### Work order A
Please repeat the stretch from "Sandya saw her" through "to the wave." in the passage about tsunami survivors in Kahawa, word for word.
### Work order B
In the passage about tsunami survivors in Kahawa, which hospital was Sandya's husband at?
### Work order C
Carry on the passage about tsunami survivors in Kahawa from the point where it stops.

Frustrated with the conditions of the temporary shelters built on the schoolground of Rathanasarapitiya Maha Vidyalaya in Kahawa, 48 - year-old D.Sandya, visits her partially damaged house to cook and wash clothes, though she is still haunted by the memory of the waves rushing in every time she enters her old home.

Sandya saw her possessions being washed away though she and her children survived. Her husband was at Balapitiya Hospital, but having left the hospital in the early hours of that fateful day there has been no news of him since then.

Behind the wooden shelters of Rathanasarapitiya School ground, lies a partially built housing complex apparently for affected fishermen. However, no one lives in them as many houses in the same area had been damaged by the tsunami and the fear that the waters could come in again is ever present.

Living next to Sandya’s temporary house, a grief-stricken 62-year-old Jayasena de Silva recounts how he lost his wife, children, four houses and grocery shop to the wave.

### Input data
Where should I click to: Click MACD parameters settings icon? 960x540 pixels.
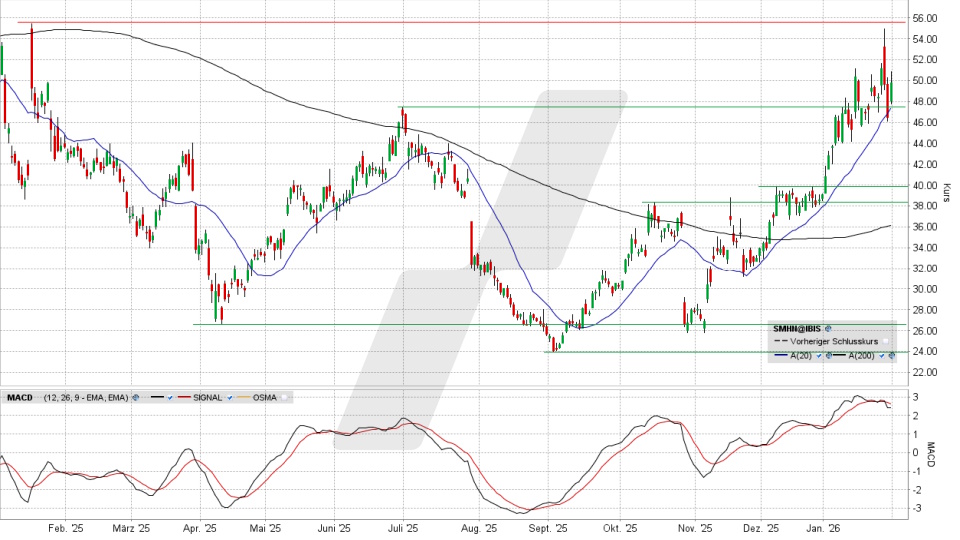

### Answer section A
Sandya saw her possessions being washed away though she and her children survived. Her husband was at Balapitiya Hospital, but having left the hospital in the early hours of that fateful day there has been no news of him since then.

Behind the wooden shelters of Rathanasarapitiya School ground, lies a partially built housing complex apparently for affected fishermen. However, no one lives in them as many houses in the same area had been damaged by the tsunami and the fear that the waters could come in again is ever present.

Living next to Sandya’s temporary house, a grief-stricken 62-year-old Jayasena de Silva recounts how he lost his wife, children, four houses and grocery shop to the wave.

### Answer section B
Balapitiya Hospital

### Answer section C
“There are many times that I have felt that I didn’t want to live. However, I have now made up my mind and I want to start the grocery shop again. But I need some financial assistance and I have spoken to several people, including NGOs but it has been of little help,” he laments.

Living in the wooden shelters in Balapitiya, 53-year-old R.G Violet says she still fears the sea. But she and her neighbours have once again been resettled close to the sea. “Everyday before we sleep, we say our prayers as if it were the last time,” she says.

All of them represent the story of life after the tsunami. They all need better housing and financial assistance to start a business of their own. All of them are still living within the 100 metre zone. Though they are the ones who were most affected, they seem to have been the least considered for resettlement in permanent houses due to the government’s changing policies on the buffer zone. One year has passed. How long more do they have to wait to have a proper home?

The RADA says:
Though many who lived in the hundred metre buffer zone claim that the Government has neglected them, the newly formed Reconstruction and Development Agency (RADA) paints a different picture.

"The tsunami damaged 98,000 houses out of which 55, 000 were out of the buffer zone. These came under the 'Owner Driven Programme'(ODP), where the displaced get money to rebuild their damaged houses. If their homes were partially broken, the Government funds upto Rs. 100,000 in two instalments and if the house was totally damaged, they get Rs. 250,000 in four instalments," says Saliya Wickramasuriya, the Chief Operating Officer of RADA.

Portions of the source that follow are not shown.